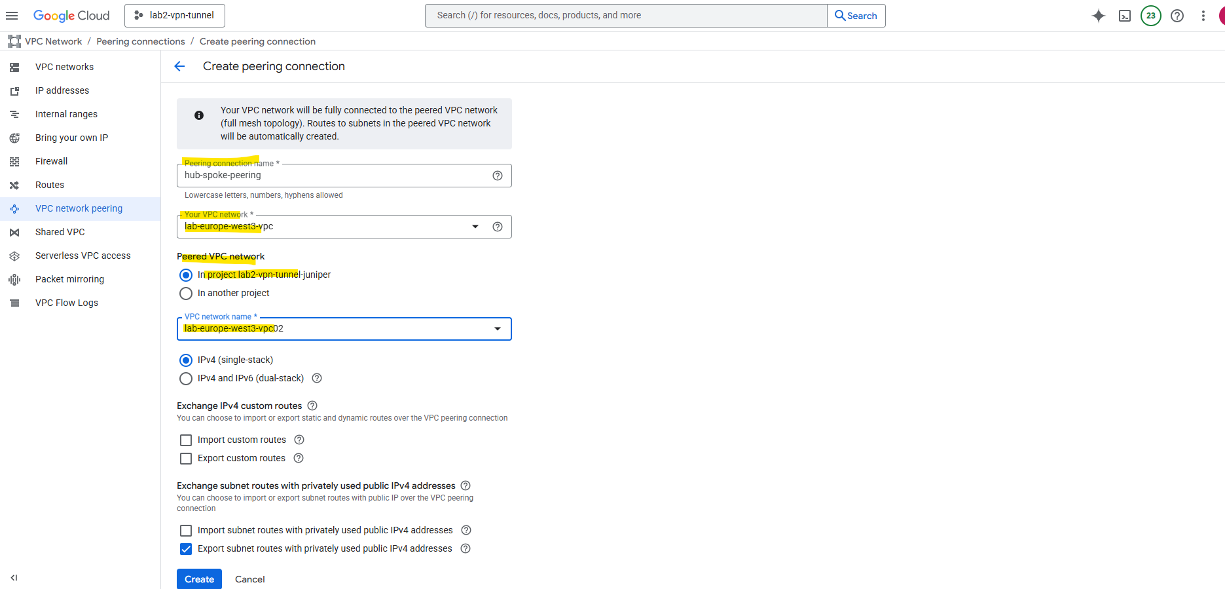Collapse the left navigation panel
Image resolution: width=1225 pixels, height=589 pixels.
click(14, 578)
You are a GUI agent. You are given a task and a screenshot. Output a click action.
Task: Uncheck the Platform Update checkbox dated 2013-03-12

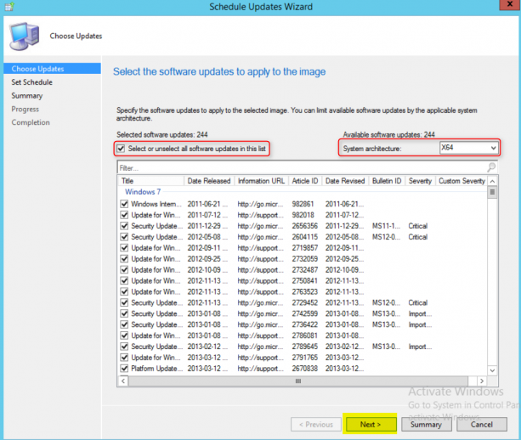[125, 369]
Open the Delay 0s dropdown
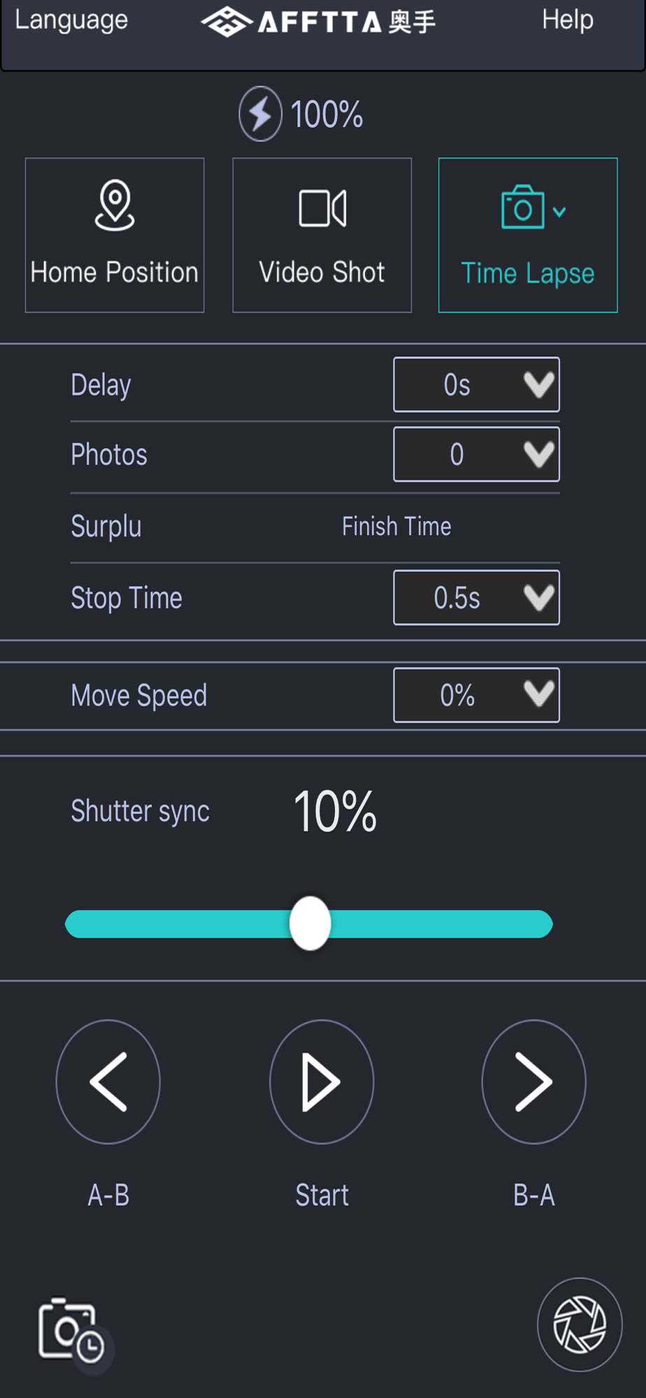This screenshot has height=1398, width=646. [477, 384]
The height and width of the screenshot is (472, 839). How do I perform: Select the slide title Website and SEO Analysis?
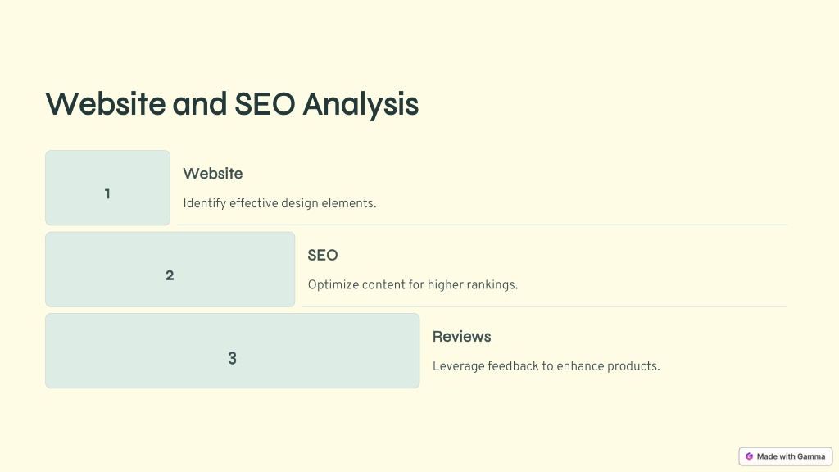[x=232, y=104]

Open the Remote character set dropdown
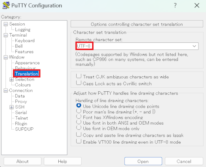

◆ ◆ ◆

▶ Task details:
Your output must consist only of the lines from the line with "You are a GUI" through the final line of the data, both included, reproduced exactly and free of pictures.

▶ Response area:
You are a GUI agent. You are given a task and a screenshot. Output a click action.
Task: Uncheck the Platform Update checkbox dated 2013-03-12

[125, 369]
Open the Delay 0s dropdown
This screenshot has height=1398, width=646. [477, 384]
The height and width of the screenshot is (472, 839). How do I perform: Select the slide title Website and SEO Analysis?
[x=232, y=104]

Open the Remote character set dropdown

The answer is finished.